▶ _What you need to do_
How many lines in the records below hold the string "computer"? Please answer with the number and nothing more.

◇ ◇ ◇ ◇

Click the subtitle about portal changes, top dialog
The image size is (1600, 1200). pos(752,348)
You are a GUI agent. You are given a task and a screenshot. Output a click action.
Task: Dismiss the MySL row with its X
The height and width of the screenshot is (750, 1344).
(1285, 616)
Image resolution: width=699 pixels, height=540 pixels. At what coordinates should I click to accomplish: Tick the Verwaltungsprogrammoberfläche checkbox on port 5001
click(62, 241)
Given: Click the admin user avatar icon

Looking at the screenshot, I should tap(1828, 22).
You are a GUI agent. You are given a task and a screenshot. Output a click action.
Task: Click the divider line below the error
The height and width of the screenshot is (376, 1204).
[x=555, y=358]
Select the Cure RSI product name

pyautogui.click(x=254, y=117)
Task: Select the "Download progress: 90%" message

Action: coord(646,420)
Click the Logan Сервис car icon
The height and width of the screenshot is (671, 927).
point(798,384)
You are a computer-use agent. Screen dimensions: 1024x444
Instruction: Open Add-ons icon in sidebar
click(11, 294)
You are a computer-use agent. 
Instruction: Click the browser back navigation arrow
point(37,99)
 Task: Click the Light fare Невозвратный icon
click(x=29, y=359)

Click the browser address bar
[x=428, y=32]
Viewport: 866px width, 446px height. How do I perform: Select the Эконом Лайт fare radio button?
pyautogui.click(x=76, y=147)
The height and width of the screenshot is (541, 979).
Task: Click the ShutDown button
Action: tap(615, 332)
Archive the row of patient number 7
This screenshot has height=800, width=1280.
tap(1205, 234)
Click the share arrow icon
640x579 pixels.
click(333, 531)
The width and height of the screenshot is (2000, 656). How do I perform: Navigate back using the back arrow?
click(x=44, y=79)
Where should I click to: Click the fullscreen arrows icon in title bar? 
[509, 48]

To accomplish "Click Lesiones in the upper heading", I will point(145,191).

◇ ◇ ◇ ◇

▶ _Output of the task_
2